• _TASK SET_:
A) Rewrite the paragraph of the excerpt on colonial and Nazi violence that begins "The US-led Western powers" as a short bulleted list that keeps its main facts.
B) Name every individual person mentioned in the excerpt on colonial and Nazi violence, listing each one once.
C) Reproduce the stretch of the excerpt on colonial and Nazi violence from "Perhaps the answer" through "exemption from scrutiny?".

• _STUDY TEXT_:
BEGIN

An early example of German empire envy illustrates the lack of genuine
demarcation between Western colonial Holocausts and later Nazi crimes. In 1904,
many years before the Nazis came to power, Germany exterminated 75 percent
of the Herero tribe in Namibia (amounting
to 60,000 people), and embarked on a horrific project of human experimentation
on tribal survivors that was later resumed against Europeans—including an
overwhelming number of western Jews—in Second World War death camps. For black
historians like Clarence Lusane and Tina Campt, the Nazis simply brought
Western colonial, eugenics-motivated slaughter back to the European mainland.
Isn’t the corporate media being racially selective about which victims matter,
simply replicating Nazi racist hierarchies?
Perhaps the answer is that racist double standards of the comparative
value of human life and Nazi rhetoric are with us once again, covertly
advancing the agendas of both the Israeli colonial project and those who
champion the current manifestation of Western imperialism. Israel not only
oppresses the Indigenous Palestinian population, it has subjected black Jews to
long-term forced contraception injections, established neighbourhoods operating
whites-only housing policies, and authorized hospitals to dump so-called ‘black
blood’ donations as unclean. However, based on the ‘uniqueness narrative,’ the International Holocaust
Remembrance Coalition (IHRC) working definition of anti-Semitism attempts to exempt Israel from scrutiny of racist practices. This begs
the question: If Israel could stand up to examination on these issues, why
would it need an exemption from scrutiny?
The US-led Western powers are responsible for over a million deaths in
Iraq plus more across the region. In subsequent election campaigns, Guardian
columnist Polly Toynbee suggested voters should ignore the death toll and
instead vote New Labour on the basis of its alleged investments in
infrastructure. This was a version of the old Nazi apologist mantra “never mind the death camps, look at the
autobahn”. More recently, Nick Robinson of the supposedly impartial BBC
characterised criticism of Western imperialism as “a failure to support our armed forces”. Interestingly, this is the
same slur Nazis hurled at the German White Rose Peace activists they
persecuted.
Much of the rhetoric supporting the new imperialism—particularly the
spin of people like Nick Robinson—is based upon a traditional ‘civilising the
primitive savage’ ideology. Within this framework, the black and brown peoples
of the world are supposedly too inferior for their countries to be permitted to
evolve, make mistakes and develop without violent Western exploitation. The
enormous number of deaths from historic and ongoing conquests are subsequently
‘buried’ in corporate media coverage.

END

• _SUPPLIED RECORDS_:
BEGIN

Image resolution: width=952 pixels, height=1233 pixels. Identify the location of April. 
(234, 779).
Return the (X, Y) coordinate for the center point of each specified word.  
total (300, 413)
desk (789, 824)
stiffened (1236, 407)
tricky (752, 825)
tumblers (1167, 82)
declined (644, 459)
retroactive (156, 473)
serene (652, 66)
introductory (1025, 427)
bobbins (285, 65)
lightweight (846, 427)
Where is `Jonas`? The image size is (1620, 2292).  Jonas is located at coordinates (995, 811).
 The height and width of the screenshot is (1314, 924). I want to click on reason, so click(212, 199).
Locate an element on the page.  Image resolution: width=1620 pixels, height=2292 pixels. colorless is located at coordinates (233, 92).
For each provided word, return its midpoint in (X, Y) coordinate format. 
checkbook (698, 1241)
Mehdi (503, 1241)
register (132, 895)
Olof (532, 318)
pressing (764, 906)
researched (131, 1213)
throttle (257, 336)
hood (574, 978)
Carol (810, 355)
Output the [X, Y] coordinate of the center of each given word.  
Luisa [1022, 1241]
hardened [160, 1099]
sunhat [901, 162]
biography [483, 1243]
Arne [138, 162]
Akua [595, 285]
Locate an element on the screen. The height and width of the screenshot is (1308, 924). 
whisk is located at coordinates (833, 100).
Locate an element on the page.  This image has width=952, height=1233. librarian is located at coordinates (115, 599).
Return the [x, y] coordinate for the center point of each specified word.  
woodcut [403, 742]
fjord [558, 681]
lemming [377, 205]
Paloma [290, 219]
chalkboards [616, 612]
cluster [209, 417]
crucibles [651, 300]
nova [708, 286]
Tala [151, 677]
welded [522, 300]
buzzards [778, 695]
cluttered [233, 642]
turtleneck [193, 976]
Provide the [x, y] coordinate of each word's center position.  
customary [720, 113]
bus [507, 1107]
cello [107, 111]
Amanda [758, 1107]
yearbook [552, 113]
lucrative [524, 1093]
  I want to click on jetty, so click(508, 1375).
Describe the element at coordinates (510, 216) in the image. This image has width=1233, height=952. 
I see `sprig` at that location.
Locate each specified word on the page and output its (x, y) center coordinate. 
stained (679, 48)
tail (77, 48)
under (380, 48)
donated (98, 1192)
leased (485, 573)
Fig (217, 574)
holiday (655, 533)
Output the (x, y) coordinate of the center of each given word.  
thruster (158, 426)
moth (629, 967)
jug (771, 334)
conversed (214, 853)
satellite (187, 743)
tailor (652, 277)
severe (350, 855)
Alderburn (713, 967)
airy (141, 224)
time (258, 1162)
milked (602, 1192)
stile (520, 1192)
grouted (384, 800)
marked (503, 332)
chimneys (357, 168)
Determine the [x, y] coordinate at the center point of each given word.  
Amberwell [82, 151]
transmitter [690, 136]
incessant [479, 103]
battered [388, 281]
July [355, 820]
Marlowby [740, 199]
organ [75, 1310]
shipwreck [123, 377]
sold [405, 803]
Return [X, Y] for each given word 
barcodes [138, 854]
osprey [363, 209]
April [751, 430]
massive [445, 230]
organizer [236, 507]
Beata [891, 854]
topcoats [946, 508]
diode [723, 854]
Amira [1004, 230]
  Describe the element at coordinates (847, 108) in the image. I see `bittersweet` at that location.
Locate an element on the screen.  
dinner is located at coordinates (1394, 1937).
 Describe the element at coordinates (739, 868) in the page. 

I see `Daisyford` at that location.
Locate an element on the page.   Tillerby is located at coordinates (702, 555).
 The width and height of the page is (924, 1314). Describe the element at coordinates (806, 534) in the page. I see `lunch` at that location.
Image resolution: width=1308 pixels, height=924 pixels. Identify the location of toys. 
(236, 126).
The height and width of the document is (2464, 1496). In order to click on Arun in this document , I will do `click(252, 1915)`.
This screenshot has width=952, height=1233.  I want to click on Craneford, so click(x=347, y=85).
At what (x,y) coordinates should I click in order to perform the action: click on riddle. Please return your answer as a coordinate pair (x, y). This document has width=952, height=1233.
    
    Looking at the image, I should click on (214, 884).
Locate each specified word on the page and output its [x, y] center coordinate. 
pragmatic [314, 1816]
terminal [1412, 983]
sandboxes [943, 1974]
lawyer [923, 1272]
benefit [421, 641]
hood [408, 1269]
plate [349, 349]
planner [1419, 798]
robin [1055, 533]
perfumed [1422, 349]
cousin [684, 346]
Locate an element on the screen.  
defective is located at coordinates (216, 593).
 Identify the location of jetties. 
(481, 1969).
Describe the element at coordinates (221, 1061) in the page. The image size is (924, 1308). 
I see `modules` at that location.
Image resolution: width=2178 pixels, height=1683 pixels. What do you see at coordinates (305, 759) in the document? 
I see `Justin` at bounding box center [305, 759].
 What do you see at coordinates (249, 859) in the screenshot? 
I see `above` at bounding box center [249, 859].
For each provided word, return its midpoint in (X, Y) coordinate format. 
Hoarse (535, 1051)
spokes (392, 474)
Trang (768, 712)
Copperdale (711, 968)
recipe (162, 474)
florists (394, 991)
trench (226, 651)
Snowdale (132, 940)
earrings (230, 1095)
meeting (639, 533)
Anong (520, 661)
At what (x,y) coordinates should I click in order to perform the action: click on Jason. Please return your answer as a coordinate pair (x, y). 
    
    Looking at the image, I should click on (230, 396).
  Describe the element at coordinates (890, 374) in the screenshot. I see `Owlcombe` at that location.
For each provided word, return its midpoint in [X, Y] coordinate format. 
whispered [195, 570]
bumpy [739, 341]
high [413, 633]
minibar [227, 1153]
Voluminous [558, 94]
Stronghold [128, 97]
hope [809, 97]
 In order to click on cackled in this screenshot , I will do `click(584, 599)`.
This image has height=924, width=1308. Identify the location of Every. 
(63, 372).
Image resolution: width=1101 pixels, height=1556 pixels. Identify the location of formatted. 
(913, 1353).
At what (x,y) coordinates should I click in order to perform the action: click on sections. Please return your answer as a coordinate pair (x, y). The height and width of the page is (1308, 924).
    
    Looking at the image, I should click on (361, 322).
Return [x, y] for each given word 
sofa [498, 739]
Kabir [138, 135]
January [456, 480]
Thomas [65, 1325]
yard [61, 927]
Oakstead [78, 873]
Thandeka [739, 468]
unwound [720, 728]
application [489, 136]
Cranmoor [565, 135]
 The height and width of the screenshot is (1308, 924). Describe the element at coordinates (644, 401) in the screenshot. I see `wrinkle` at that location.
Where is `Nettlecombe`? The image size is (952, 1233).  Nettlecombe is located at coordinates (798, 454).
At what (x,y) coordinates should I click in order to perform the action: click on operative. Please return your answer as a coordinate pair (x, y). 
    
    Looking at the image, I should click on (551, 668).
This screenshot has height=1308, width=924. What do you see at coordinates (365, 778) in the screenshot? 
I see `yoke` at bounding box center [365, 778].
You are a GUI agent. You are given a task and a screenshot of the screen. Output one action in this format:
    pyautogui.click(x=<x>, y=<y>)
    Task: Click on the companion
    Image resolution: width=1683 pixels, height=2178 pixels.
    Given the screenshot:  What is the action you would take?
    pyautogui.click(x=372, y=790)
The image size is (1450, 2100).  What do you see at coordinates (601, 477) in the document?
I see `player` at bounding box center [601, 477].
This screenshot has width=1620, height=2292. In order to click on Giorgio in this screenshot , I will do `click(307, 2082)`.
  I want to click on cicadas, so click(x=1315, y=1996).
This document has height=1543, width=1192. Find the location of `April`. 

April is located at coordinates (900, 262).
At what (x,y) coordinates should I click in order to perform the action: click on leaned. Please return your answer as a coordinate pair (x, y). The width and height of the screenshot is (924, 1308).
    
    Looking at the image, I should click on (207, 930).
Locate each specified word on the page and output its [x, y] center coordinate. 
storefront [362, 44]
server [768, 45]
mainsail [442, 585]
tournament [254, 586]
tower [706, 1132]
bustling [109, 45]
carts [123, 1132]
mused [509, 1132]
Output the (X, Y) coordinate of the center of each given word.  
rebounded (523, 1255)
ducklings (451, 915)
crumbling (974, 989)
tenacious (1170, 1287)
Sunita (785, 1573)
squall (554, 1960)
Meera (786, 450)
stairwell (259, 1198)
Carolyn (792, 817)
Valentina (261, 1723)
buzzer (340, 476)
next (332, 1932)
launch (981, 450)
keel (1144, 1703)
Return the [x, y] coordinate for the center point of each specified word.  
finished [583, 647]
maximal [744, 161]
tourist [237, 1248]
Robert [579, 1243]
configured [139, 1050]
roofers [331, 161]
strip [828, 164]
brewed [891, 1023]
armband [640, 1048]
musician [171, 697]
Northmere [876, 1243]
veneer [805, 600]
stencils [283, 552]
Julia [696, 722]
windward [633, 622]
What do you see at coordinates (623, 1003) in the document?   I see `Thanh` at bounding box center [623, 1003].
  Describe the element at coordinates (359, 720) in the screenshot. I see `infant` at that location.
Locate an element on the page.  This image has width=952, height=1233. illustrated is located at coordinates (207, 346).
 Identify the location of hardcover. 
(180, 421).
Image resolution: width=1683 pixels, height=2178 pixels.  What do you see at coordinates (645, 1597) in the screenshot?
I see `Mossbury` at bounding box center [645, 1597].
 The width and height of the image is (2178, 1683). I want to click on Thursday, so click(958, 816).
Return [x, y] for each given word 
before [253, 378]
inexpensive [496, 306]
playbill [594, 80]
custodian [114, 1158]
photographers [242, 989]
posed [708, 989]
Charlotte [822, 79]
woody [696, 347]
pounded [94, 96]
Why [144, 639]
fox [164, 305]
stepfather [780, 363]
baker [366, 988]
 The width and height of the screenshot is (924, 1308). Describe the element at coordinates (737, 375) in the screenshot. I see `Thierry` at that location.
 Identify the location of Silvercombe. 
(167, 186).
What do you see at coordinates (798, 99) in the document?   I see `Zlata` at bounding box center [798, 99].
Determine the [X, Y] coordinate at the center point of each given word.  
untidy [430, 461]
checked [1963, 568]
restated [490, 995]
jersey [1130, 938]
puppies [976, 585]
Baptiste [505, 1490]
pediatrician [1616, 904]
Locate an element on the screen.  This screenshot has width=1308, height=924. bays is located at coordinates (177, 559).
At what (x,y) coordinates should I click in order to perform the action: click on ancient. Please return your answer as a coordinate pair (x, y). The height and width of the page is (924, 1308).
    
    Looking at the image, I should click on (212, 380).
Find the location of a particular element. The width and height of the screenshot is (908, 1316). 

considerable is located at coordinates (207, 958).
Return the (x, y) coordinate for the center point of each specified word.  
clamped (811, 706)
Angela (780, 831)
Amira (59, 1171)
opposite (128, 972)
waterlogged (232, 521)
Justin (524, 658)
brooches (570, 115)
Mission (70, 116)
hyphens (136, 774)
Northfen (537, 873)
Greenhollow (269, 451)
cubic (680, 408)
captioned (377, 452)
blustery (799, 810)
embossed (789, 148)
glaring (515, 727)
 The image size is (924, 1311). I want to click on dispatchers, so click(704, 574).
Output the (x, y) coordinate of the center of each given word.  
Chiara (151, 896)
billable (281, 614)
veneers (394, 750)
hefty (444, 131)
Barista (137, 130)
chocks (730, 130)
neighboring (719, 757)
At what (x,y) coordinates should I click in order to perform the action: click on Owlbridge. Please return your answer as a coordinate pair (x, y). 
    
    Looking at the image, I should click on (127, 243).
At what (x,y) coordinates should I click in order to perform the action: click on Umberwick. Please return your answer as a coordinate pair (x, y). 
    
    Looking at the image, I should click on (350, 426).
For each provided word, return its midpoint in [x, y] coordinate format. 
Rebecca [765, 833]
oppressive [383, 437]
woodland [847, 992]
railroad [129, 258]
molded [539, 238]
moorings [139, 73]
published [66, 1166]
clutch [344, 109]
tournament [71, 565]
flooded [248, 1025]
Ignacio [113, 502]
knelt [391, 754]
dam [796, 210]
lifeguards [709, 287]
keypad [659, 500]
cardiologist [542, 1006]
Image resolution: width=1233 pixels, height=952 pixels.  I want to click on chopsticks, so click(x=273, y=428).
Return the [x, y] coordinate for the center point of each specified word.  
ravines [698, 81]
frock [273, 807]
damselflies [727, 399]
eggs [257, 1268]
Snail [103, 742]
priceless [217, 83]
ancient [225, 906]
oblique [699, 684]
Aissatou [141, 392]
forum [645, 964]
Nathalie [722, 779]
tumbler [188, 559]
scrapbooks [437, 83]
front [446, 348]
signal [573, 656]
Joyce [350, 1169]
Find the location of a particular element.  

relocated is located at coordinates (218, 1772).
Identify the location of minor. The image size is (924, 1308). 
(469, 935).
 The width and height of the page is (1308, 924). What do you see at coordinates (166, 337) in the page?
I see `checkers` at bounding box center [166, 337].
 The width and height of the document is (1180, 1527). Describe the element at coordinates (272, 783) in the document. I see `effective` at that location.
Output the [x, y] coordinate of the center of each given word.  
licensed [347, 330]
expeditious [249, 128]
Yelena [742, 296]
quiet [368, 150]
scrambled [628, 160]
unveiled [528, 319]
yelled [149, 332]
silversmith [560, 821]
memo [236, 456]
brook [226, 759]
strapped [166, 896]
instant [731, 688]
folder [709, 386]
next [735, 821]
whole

END

• _RESPONSES FOR EACH TASK_:
A)
- The US-led Western powers are held responsible for over a million deaths in Iraq, plus more across the region.
- In later election campaigns, Guardian columnist Polly Toynbee suggested voters ignore that death toll and vote New Labour for its alleged infrastructure investments. The text calls this a version of the Nazi apologist mantra "never mind the death camps, look at the autobahn."
- Nick Robinson of the BBC described criticism of Western imperialism as "a failure to support our armed forces."
- The Nazis used the same slur against the German White Rose peace activists they persecuted.

B)
- Clarence Lusane
- Tina Campt
- Polly Toynbee
- Nick Robinson

C)
Perhaps the answer is that racist double standards of the comparative
value of human life and Nazi rhetoric are with us once again, covertly
advancing the agendas of both the Israeli colonial project and those who
champion the current manifestation of Western imperialism. Israel not only
oppresses the Indigenous Palestinian population, it has subjected black Jews to
long-term forced contraception injections, established neighbourhoods operating
whites-only housing policies, and authorized hospitals to dump so-called ‘black
blood’ donations as unclean. However, based on the ‘uniqueness narrative,’ the International Holocaust
Remembrance Coalition (IHRC) working definition of anti-Semitism attempts to exempt Israel from scrutiny of racist practices. This begs
the question: If Israel could stand up to examination on these issues, why
would it need an exemption from scrutiny?